Novel combination of wide-range serial sectioning and 3D reconstruction. In wide-range serial sectioning, large tissue blocks are used to perform serial sectioning. This allows the search range to exceed that of the conventional ones. In 3D reconstruction, the structure is traced and colored, and the image data are reconstructed using software to obtain a three-dimensional image. 3D reconstruction enables non-destructive 3D imaging of any structure visible on histological sections. The novel combination of wide-range serial sectioning and 3D reconstruction is instrumental for meso-anatomy, a discipline between macro-anatomy and micro-anatomy

The size of tissue blocks handled in wide-range serial sectioning is so large that it is unbelievable in conventional histology. Therefore, long embedding times and sufficient sectioning techniques are required. However, sectioning and staining can be performed with an ordinary microtome and normal-sized glass slides, respectively, and installation of any special equipment is not required. It can be performed by a researcher or technician with basic sectioning skills and the time required for embedding is one to two months. Although a small number of stepwise serial sections (35 sections) were used in this study, finer 3D images can be obtained by acquiring a larger number of serial sections at shorter intervals. A beautiful 3D image was obtained using a series of 100–200 serial sections.

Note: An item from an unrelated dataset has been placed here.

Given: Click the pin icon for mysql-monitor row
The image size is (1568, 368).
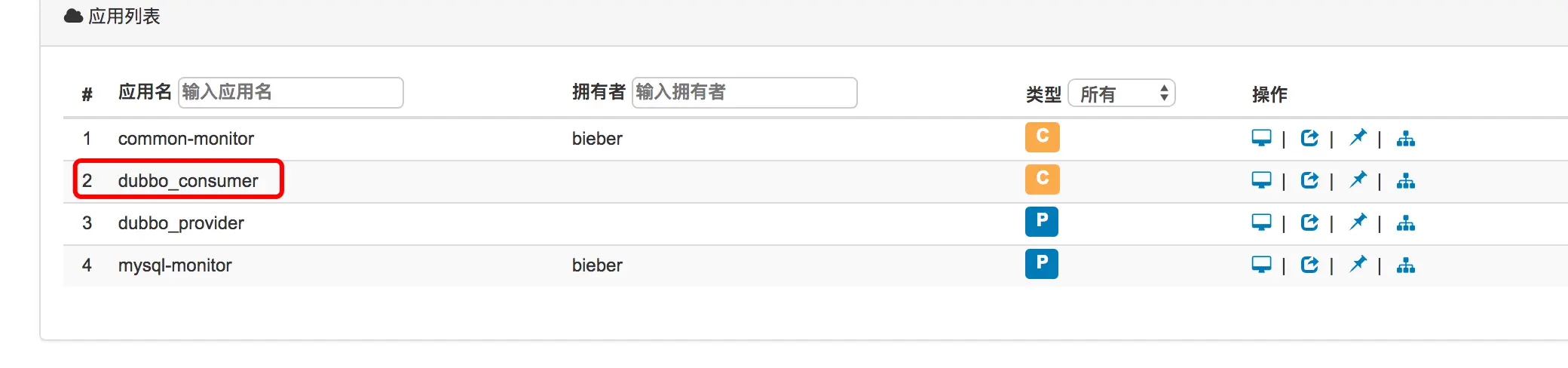Looking at the screenshot, I should [1358, 264].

Meso-anatomy as an intermediate research field

In recent years, clinical anatomy has been called upon to explore the 3D extent of histological structures. This is due to the remarkable development of endoscopic and robotic surgery and the increasing importance of quality of life (QOL) diseases. The new era of surgery, which has gained access and magnification capabilities, has allowed surgeons to encounter minute structures that are not covered by the conventional macroscopic anatomy. QOL diseases, such as dysphagia, pelvic floor dysfunction, and chronic pain, are not caused by a breakdown of macroscopic structures, such as fractures, bowel obstruction, myocardial infarction, and aortic dissection, but by a breakdown of smaller structures. These may be areas where the macroscopic anatomy cannot be reached. However, microscopic anatomy (histology) is more concerned with finer structures of cells and intracellular organs, and there is a dissociation from the needs of clinical anatomy. In other words, an intermediate level of analysis between macro- and micro-anatomy is required. This field of morphological research could be called “meso-anatomy”.

Conclusions

This paper describes the methods for combining wide-range serial sectioning and 3D reconstruction using an adult cadaver. Wide-range serial sectioning visualizes morphology beyond the reach of conventional methods, while 3D reconstruction allows non-destructive 3D visualization of any structure that can be observed on a histological section, including skeletal muscle, smooth muscle, ligaments, menisci, cartilage, connective tissue, blood vessels, nerves, lymph nodes, and glands. The combination of wide-range serial sectioning and 3D reconstruction is expected to become a useful method in meso-anatomy, a discipline intermediate between macro-anatomy and micro-anatomy. Meso-anatomy works as an intermediary linking macro-level dynamics and micro-level interactions. The combination method of wide-range serial sectioning and 3D reconstruction described in this paper may be a useful method for meso-anatomy, visualizing the 3D extent of histological structures.